**TAREFA A CUMPRIR:** Edite as linhas do material que vão de "Clear all Current Status selections" até "pyautogui.click(x=30, y=81)", incluindo as duas, e troque "tab" por "panel", sem alterar mais nada. Deixe as imagens fora da resposta.

**REGISTROS DE DADOS:**
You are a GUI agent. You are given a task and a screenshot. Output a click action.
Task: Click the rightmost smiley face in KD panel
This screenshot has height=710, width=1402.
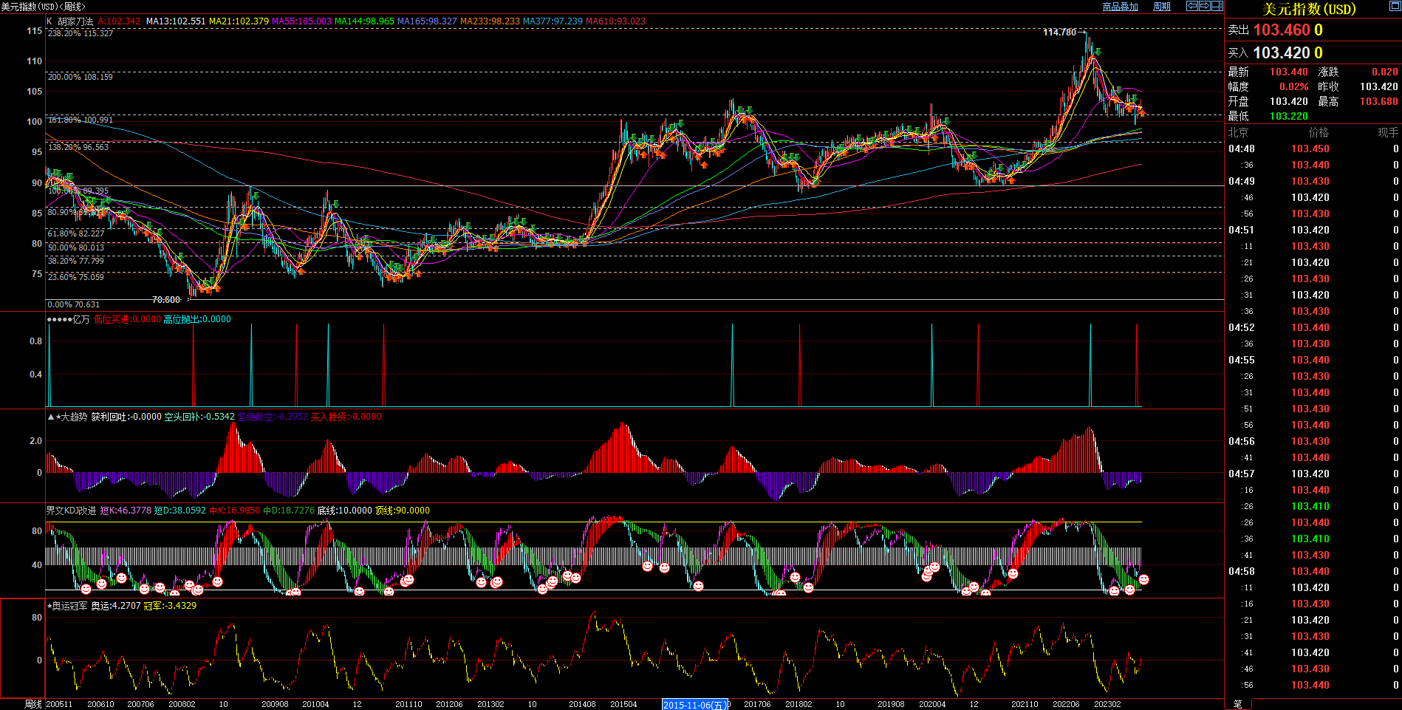[x=1143, y=580]
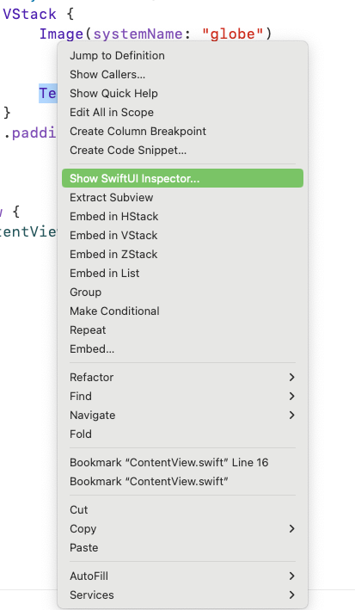Expand the Find submenu arrow

click(291, 396)
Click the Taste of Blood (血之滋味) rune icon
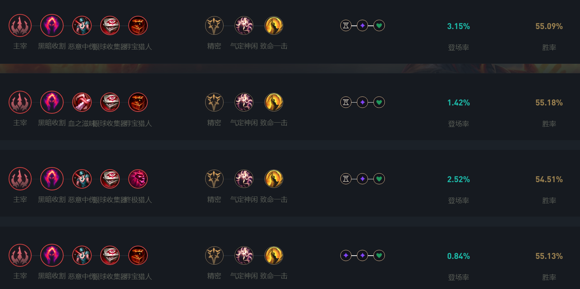Image resolution: width=580 pixels, height=289 pixels. click(82, 102)
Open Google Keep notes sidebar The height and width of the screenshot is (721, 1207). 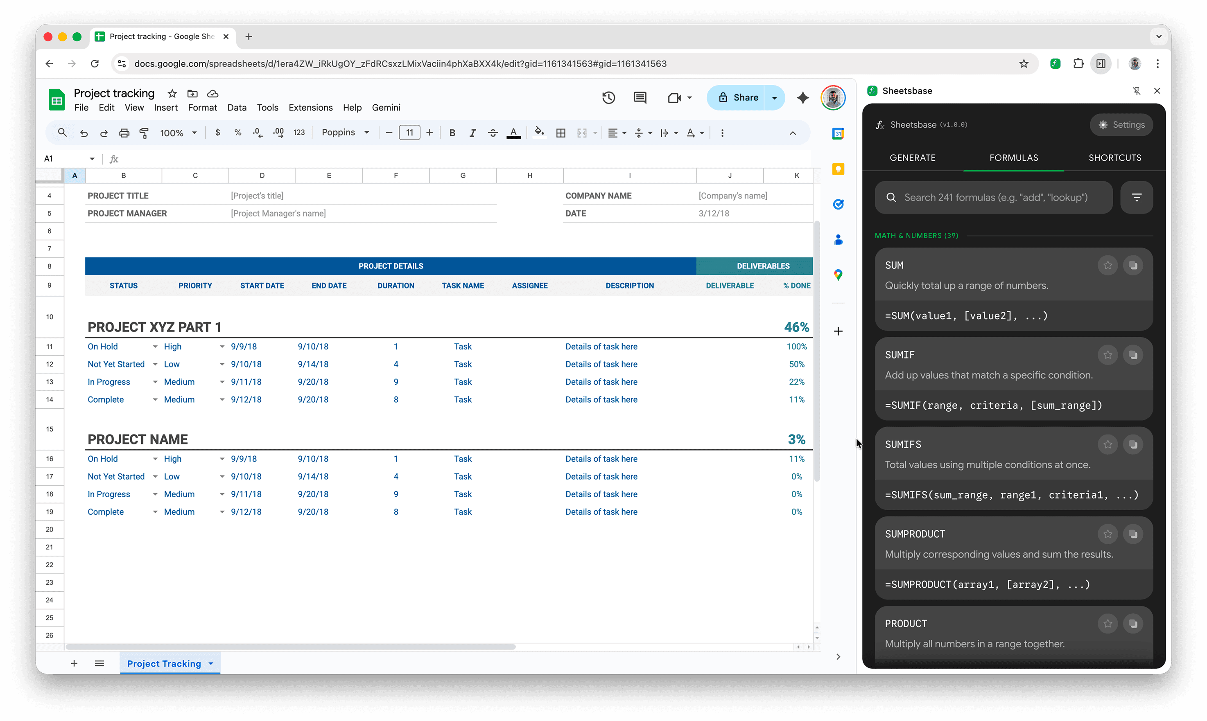point(838,169)

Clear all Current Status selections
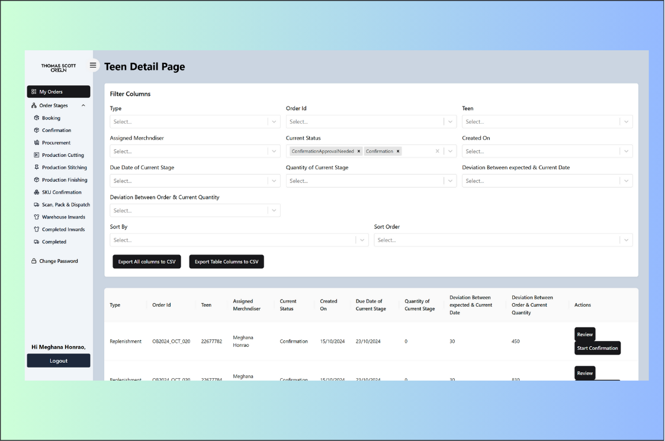click(x=438, y=152)
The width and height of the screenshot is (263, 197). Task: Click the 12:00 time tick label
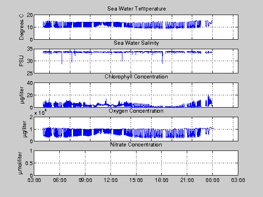tap(110, 180)
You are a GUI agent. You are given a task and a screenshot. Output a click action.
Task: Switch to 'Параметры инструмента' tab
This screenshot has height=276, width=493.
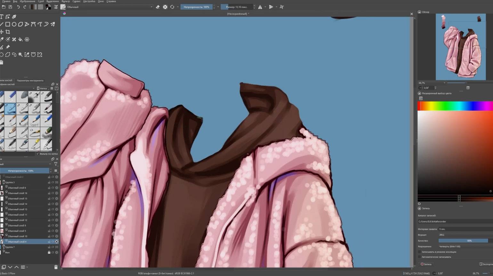pyautogui.click(x=30, y=81)
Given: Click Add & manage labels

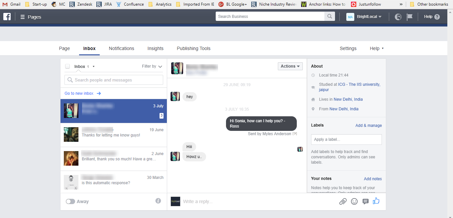Looking at the screenshot, I should tap(368, 125).
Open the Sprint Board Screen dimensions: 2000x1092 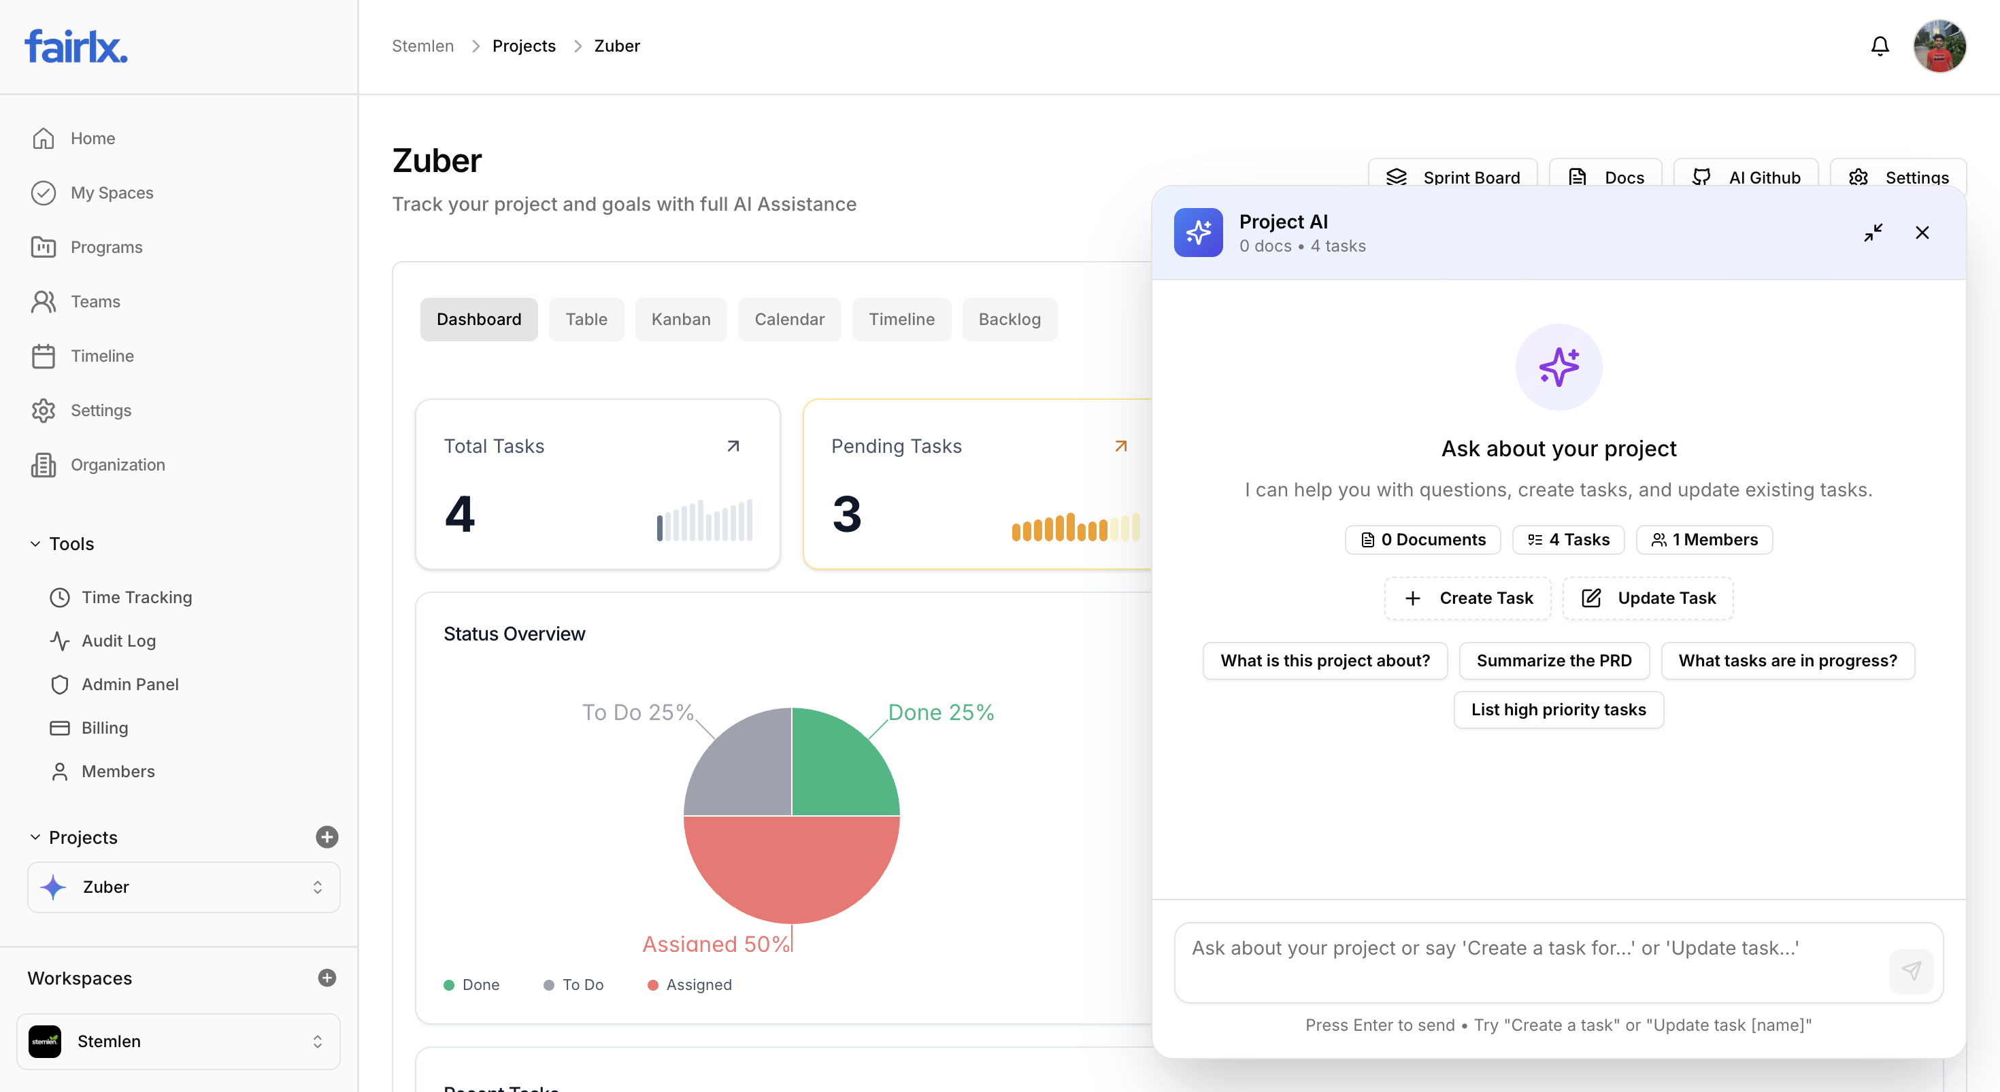point(1453,178)
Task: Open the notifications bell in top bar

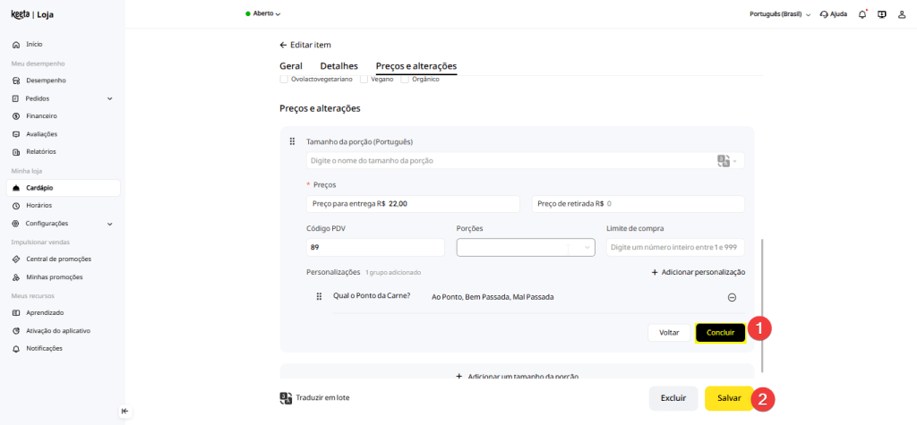Action: pyautogui.click(x=861, y=14)
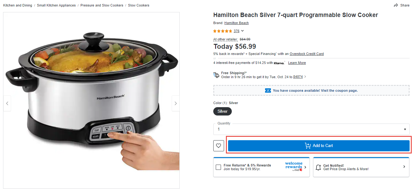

**RESPOSTA COMPLETA:**
Clear all Current Status selections
click(x=438, y=152)
The width and height of the screenshot is (263, 197). Task: Click the 12:00 time tick label
tap(110, 180)
You are a GUI agent. You are given a task and a screenshot. Output a click action.
Task: Switch to 'Параметры инструмента' panel
This screenshot has height=276, width=493.
pyautogui.click(x=30, y=81)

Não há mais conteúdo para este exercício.